- _ARTICLE_:
For swap operations from the mm (folio/page table) side:

- folio_alloc_swap() - Allocation (swapout)
  This allocates one or a set of continuous swap entries for one folio
  and bind the folio with it by adding it to the swap cache.
  Context: The folio must be locked.

- folio_dup_swap() - On folio unmap (swapout)
  This increases the ref count of swap entries allocated to a folio.
  Context: The folio must be locked and in the swap cache.

- folio_put_swap() - On folio map (swap in)
  This decreases the ref count of swap entries allocated to a folio.
  Context: The folio must be locked and in the swap cache.

  NOTE: this won't remove the folio from the swap cache, as the swap
  cache is lazy freed. The allocator can reclaim clean swap caches, and
  reduces IO or allocator overhead. The lazy freeing of the swap cache
  could be further optimized later. (see folio_free_swap below *)

- _TASKS_:
a. According to the swap operations text, under what context must folio_dup_swap() be called?
b. Write the next part of the swap operations text, starting after its final line.

- _DATA PROVIDED_:
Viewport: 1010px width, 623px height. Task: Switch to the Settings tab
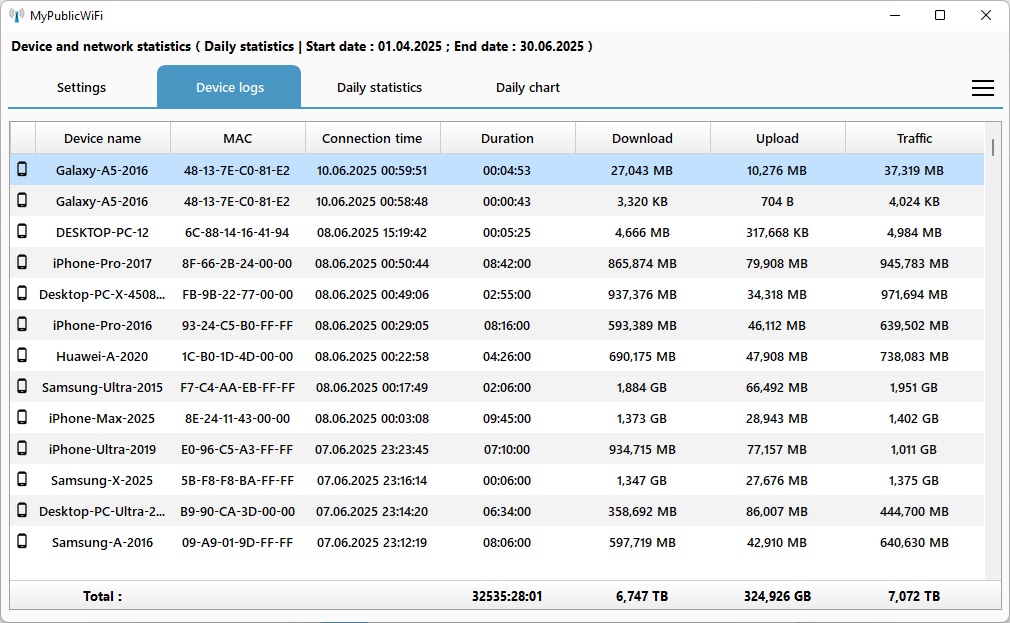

- _ANSWER LIST_:
a. The folio must be locked and in the swap cache.

b.
- do_put_swap_entries() - On page table zapping / shmem truncate
  This decreases the ref count of swap entries as the page table gets
  zapped, or mapping gets truncated.
  Context: The caller must ensure the entries won't be freed completely
  during the period, which is currently done by holding the page table
  lock (zapping) or mapping cmpxchg (shmem) to prevent swap in or
  concurrent free.

- do_dup_swap_entry() - On page table copy (fork)
  This increases the ref count of the swap entry as the page table gets
  copied.
  Context: The caller must ensure the entry won't be freed during
  The period, which is currently done by holding the page table lock
  to prevent a swap-in or concurrent free.

* There is already a folio_free_swap(), it's a bit special as it will
  try to free the swap entries pinned by a folio only if all entries'
  count have dropped to zero. So it can be called after folio_put_swap()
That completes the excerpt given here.